This post by Stephen Kruiser…
…inspired my response
I started a comment on the youtube page but ran out of room so I decided bolt it, I’d just do a post instead. Anyway ‘Sami’s Story’, found here
is a well done mediapathic presentation being used by the Obama administration and their anti-gun fellow travellers to remove guns from civilian ownership.
My initial comment on the You tube page, aside from edits and continued length is below
Dear Sammi,
Condolences on your loss. I agree that enough is enough. We have to wake up to the reality that helplessness is not an adequate defense against violence and never will be. That instead of wasting time and energy creating propaganda about what ‘might be’ or ‘could happen’, we need to focus on the victims that actually exist.
I’m not arguing that your father or his co-workers would have prevented this tragedy if one or more had opted for defensive carry and had a sidearm readily available.
I’m not asserting that because your father and his co-workers were unarmed that their murders were somehow their fault.
I am saying that if one or more of those murdered that day had been armed, they would have had another choice.
Removing defensive carry from anyplace a mass murderer chooses to attack, means potential victims are limited to the following courses of action.

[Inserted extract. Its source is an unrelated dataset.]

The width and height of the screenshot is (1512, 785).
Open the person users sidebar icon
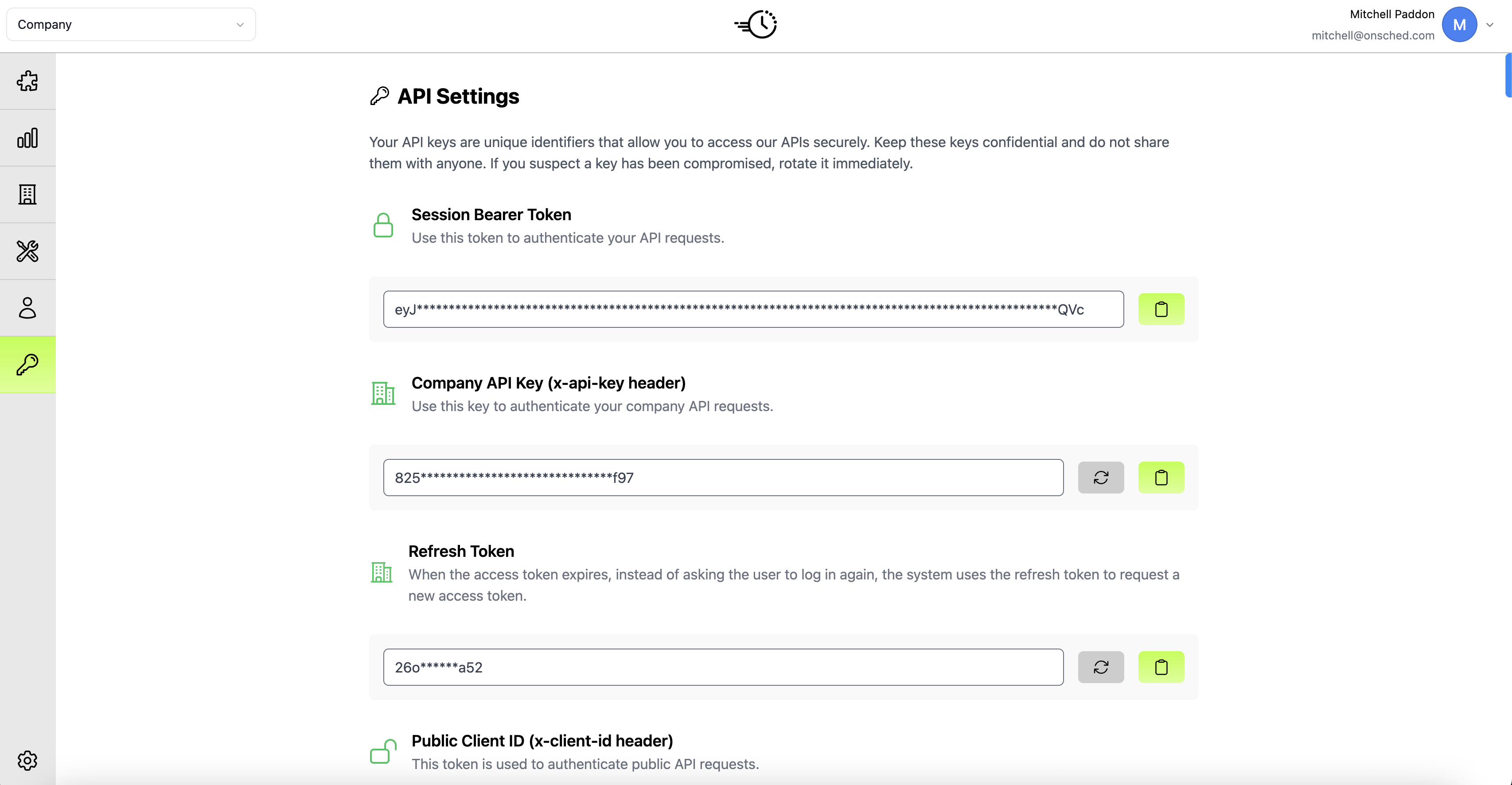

They can choose running as they attempt to not die.
They can choose hiding as they attempt to not die.
They can attack the killer, bare handed or with improvised weapons, as they attempt not to die.
Defensive carry makes available another chance, another choice in the attempt to not die. It allows the victim of an attack the chance to respond with lethal force at a distance.
I can hear the anti’s clucking. But, But, But ‘what if’ they had shot the wrong person? What if they shot themselves by accident? What if they shot a school bus. What if! What if!! What if!!!
Then the outcome of what happened that day would have been different than what DID happen. Which as you might remember, was the death of Sami’s father and co-workers.
Again Sami I truly am sorry for your loss, and I hope if this blog post impinges on your life that it doesn’t add to your families grief. It can be mentally crippling, in both the emotionally and epistemological sense, to play the coulda, shoulda, woulda, mind games when thinking about your loss. If you find yourself in that downward spiral, I hope you remember you have family and friends and people you have never met, people you never will meet, who care about you and yours. I am not denigrating your political attitudes or activism, I am suggesting remembering your father and his importance to your life as you live yours, instead of the circumstances of his death.
I hope readers of this piece will remember Sami, his family and friends, in their thoughts and prayers. I hope you will remember that those who oppose gun ownership and defensive carry are also victimized by violent crime. In our activism to restore the recognition of our inalienable right to own and carry arms we should not lose sight that in our grief, we are not alone. That others are victimized by those monstrous lies, that weakness is strength, helplessness aids defense, vulnerability creates security, lies become truth. Our struggle is not only for ourselves, but those victims as well.